[Saved data entries]
_____

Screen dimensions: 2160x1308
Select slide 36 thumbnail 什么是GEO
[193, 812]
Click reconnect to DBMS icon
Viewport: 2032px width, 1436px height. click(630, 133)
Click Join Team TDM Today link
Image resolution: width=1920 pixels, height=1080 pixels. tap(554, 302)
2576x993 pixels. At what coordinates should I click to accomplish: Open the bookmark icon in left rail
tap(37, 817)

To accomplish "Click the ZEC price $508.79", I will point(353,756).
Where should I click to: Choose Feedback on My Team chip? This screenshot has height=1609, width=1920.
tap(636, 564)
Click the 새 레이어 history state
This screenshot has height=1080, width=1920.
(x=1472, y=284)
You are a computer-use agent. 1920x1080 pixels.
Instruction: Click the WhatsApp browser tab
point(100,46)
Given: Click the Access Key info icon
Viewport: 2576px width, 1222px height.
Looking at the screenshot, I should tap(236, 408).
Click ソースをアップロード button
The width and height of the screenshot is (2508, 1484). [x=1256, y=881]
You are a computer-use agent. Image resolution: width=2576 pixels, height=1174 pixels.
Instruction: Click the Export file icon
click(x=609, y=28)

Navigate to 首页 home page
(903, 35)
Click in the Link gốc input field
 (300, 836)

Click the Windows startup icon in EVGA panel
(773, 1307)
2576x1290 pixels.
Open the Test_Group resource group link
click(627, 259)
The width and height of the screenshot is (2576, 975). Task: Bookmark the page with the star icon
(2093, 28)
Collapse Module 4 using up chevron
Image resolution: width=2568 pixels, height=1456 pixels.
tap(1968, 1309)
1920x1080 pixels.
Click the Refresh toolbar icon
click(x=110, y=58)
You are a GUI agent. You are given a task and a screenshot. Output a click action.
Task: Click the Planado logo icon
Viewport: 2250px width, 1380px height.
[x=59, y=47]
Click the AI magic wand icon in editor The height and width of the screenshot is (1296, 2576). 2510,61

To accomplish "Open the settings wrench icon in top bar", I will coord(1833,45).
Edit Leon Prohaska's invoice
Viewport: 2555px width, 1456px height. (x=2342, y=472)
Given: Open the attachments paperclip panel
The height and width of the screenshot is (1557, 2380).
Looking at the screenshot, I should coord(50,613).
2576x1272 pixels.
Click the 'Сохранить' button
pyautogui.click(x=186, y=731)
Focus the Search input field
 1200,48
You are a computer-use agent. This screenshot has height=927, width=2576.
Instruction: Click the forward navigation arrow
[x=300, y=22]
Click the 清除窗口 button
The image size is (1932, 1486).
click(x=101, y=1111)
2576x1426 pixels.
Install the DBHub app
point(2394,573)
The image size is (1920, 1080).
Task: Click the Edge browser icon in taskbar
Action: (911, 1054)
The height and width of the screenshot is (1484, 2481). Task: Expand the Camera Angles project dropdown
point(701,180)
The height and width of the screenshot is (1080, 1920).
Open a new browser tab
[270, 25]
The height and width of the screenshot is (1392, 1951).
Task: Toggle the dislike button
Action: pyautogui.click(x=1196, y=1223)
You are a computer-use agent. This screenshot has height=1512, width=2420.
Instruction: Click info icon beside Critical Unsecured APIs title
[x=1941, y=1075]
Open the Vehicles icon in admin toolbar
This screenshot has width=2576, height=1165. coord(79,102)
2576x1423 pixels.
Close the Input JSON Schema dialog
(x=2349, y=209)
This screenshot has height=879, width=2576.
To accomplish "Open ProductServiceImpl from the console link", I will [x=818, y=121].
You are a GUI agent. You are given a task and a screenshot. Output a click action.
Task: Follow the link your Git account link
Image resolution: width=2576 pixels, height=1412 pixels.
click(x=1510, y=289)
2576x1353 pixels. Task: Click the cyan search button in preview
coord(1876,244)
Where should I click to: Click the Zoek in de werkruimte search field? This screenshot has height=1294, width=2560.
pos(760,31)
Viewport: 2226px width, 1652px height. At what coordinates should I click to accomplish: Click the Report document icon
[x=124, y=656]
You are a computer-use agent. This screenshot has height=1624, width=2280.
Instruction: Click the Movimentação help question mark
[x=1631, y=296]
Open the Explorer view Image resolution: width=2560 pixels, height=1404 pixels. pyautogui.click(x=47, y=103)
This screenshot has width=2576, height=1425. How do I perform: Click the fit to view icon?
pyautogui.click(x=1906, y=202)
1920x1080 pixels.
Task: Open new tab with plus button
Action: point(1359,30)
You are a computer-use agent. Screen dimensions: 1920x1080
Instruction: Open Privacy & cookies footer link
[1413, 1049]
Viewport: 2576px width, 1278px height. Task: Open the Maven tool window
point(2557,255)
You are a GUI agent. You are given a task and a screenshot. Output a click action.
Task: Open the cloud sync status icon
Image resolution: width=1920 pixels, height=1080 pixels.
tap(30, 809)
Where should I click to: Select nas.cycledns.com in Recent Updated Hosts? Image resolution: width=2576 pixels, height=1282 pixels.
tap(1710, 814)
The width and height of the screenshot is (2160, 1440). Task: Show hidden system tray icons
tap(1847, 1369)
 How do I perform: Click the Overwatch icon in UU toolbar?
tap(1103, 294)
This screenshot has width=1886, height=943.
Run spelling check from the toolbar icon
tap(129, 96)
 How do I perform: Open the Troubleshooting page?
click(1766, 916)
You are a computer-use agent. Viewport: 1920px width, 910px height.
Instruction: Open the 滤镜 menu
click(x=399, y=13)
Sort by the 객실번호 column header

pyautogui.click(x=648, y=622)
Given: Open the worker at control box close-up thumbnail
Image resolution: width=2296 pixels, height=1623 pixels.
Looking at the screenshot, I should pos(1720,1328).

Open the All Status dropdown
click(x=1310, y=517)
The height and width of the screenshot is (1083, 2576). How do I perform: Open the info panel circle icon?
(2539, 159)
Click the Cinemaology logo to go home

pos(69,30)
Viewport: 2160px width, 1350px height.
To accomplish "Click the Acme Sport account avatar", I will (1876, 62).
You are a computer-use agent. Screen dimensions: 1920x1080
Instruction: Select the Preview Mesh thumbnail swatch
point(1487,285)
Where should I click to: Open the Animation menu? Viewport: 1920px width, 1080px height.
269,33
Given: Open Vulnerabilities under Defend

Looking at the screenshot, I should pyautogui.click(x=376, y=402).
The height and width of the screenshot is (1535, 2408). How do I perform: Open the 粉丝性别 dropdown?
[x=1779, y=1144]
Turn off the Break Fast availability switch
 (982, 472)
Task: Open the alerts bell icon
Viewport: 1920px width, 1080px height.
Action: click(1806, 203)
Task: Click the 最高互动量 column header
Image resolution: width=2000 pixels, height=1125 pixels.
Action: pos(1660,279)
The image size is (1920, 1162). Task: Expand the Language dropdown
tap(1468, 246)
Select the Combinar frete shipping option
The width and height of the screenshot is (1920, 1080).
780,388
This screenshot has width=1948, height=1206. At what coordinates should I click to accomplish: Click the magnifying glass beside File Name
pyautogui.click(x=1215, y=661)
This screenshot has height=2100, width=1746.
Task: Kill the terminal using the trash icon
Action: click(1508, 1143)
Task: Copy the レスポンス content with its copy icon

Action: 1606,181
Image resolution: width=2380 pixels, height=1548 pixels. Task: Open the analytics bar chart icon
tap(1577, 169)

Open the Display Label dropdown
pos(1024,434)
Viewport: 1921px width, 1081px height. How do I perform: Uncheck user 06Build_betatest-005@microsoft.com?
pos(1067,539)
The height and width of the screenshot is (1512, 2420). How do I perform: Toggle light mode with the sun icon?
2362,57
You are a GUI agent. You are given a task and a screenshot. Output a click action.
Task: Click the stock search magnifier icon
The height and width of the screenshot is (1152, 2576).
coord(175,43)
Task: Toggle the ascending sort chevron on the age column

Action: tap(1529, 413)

_____

__WORK REQUEST__
Above are the records; report how many of their lines hold the string "will", with no other words.

__WORKED SOLUTION__
4